-
1. Data: 2007-07-05 08:44:51
Temat: Re : Co mam zrobić?
Od: "Okoń" <s...@n...pl>
Witam !
Dziękuję wszystkim uczestnikom tego wątku za pomoc w wyjaśnieniu wątpliwości
Urzędu Skarbowego co do mojego odpisu od podatku.
Przypomnę zapytanie:
Jak mam postąpić? Dzisiaj wezwano mnie do Urzędu Skarbowego w celu korekty
PITU.
Jestem inwalidą II grupy. (stała II grupa). Mamy samochód zarejestrowany na
żonę. Pani urzędniczka powiedziała mi, że nie przysługuje mi związana z tym
faktem ulga podatkowa.
Tłumacząc to tym - samochód nie jest zarejestrowany na mnie tylko na żonę.
Drugim czynnikiem jest to że moja choroba nie dotyczy inwalidztwa ruchowego.
Moim zdaniem pani ta nie ma racji. Mamy z żoną przecież wspólnotę majątkową.
Znaczy się, że połowa Fiacika 126P jest także moją własnością. Nigdzie też
się nie doczytałem, że tylko inwalidom z uszkodzonym narządem ruchu
przysługuje ten odpis.
Co mam robić ? Czy jest jakaś ustawa bądź przepis regulująca te sprawy. Przy
moim skromnym dochodzie te 400 złotych to majątek. (roczny dochód około
11000 PLN)
W celu wyjaśnienia swojej racji podparłem się:
BI/415-0994/06
WP/415-127/06
POSTANOWIENIE
Naczelnika Pierwszego Urzędu Skarbowego w Gdańsku
z dnia 10 sierpnia 2006r.
[.................................................]

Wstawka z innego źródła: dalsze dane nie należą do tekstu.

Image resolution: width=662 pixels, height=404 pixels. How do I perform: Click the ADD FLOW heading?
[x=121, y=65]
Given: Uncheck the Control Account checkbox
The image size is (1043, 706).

Art. 26. 1. Podstawę obliczenia podatku, z zastrzeżeniem art. 28, 29, 30 i
41 ust. 3, stanowi dochód ustalony zgodnie z art. 9, art. 24 lub art. 25 po
odliczeniu kwot:
[.........................................]
.....Najbardziej typowymi podstawami współwłasności łącznej są małżeńska
wspólność majątkowa (art. 31-46 Kodeksu rodzinnego i opiekuńczego) i
wspólność majątku wspólników spółki cywilnej (art. 863 kc). Współwłasność
łączna z mocy prawa powstaje i ustaje wraz z powstaniem i ustaniem tych
stosunków prawnych. Należy zwrócić uwagę, że i w jednym, i w drugim
przypadku, wbrew nazwie, w istocie nie jest to współwłasność, lecz
wspólność, skoro obejmuje nie konkretną rzecz, lecz masę majątkową.

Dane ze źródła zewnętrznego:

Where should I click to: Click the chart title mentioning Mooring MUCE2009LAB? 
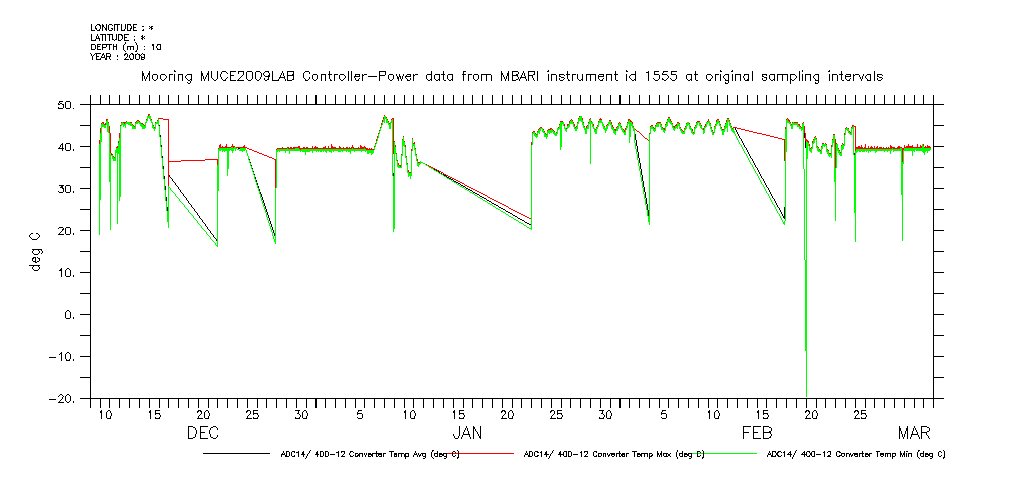[x=511, y=76]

Nie na wiele zdało się jednak przedstawienie tych faktów. Teraz Pani
Urzędniczka uparła się że to moja żona mogłaby skorzystać z odpisu pod
warunkiem gdybym to ja nie miał żadnych przychodów lub przynajmniej nie
przekroczył minimum znaczy się 9000 z haczykiem.

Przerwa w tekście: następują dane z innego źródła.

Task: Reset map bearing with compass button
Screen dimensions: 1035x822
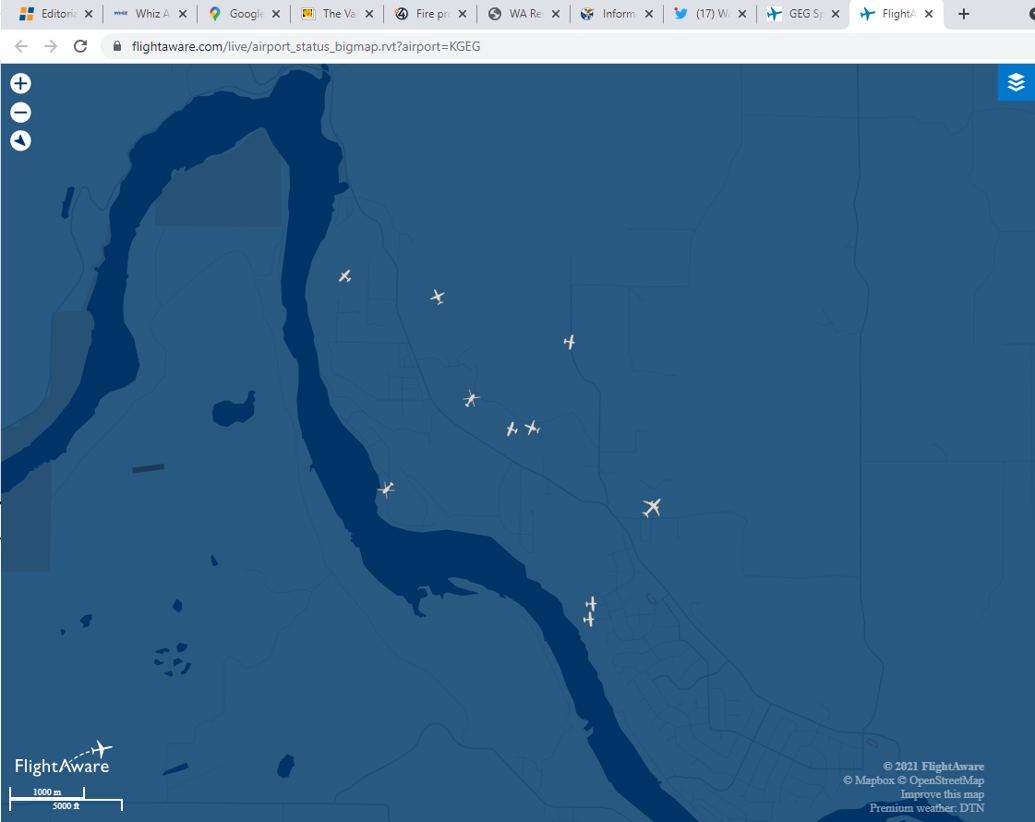Action: [20, 141]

Na moja prośbę udała się jednak do kierownika o poświadczenie swoich racji.
Wróciła od niego w jeszcze gorszym nastroju. Coś mruknęła pod nosem:
przyślemy w ciągi trzech miesięcy. Spytałem czy to będzie powiadomienie o
korekcie celem dalszych wyjaśnień. Nie pieniądze....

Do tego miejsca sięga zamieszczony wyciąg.